### The problem
The required result is the exact run of lines beginning at the one containing "Task: Switch to the Tools ribbon tab" and ending at the last line of the entries.

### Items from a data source
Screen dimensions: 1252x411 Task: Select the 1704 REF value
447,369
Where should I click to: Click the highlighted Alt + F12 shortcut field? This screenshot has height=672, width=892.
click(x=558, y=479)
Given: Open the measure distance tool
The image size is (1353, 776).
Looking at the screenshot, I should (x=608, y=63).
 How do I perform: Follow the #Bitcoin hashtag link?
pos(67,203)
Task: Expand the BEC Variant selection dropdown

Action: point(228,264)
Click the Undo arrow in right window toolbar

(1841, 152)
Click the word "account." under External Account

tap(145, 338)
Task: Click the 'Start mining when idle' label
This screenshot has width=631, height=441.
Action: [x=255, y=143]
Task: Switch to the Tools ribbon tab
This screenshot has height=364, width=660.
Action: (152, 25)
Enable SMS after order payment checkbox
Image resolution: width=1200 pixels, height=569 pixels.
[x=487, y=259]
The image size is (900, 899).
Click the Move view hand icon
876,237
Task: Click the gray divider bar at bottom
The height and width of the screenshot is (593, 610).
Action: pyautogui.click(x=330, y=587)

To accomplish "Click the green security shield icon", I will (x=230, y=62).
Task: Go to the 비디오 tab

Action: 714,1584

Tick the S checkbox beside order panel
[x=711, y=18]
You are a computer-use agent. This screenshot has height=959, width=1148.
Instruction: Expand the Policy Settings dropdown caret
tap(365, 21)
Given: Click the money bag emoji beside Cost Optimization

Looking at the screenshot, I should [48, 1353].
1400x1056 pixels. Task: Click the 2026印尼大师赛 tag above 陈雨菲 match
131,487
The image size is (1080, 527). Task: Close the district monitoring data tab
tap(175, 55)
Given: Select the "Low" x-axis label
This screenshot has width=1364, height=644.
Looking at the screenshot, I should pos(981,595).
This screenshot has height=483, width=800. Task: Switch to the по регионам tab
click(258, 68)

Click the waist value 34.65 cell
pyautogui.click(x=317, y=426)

### Solution to the problem
Task: Switch to the Tools ribbon tab
This screenshot has height=364, width=660.
Action: (152, 25)
Enable SMS after order payment checkbox
Image resolution: width=1200 pixels, height=569 pixels.
[x=487, y=259]
The image size is (900, 899).
Click the Move view hand icon
876,237
Task: Click the gray divider bar at bottom
The height and width of the screenshot is (593, 610).
Action: pyautogui.click(x=330, y=587)

To accomplish "Click the green security shield icon", I will (x=230, y=62).
Task: Go to the 비디오 tab

Action: 714,1584

Tick the S checkbox beside order panel
[x=711, y=18]
You are a computer-use agent. This screenshot has height=959, width=1148.
Instruction: Expand the Policy Settings dropdown caret
tap(365, 21)
Given: Click the money bag emoji beside Cost Optimization

Looking at the screenshot, I should [48, 1353].
1400x1056 pixels. Task: Click the 2026印尼大师赛 tag above 陈雨菲 match
131,487
The image size is (1080, 527). Task: Close the district monitoring data tab
tap(175, 55)
Given: Select the "Low" x-axis label
This screenshot has width=1364, height=644.
Looking at the screenshot, I should pos(981,595).
This screenshot has height=483, width=800. Task: Switch to the по регионам tab
click(258, 68)

Click the waist value 34.65 cell
pyautogui.click(x=317, y=426)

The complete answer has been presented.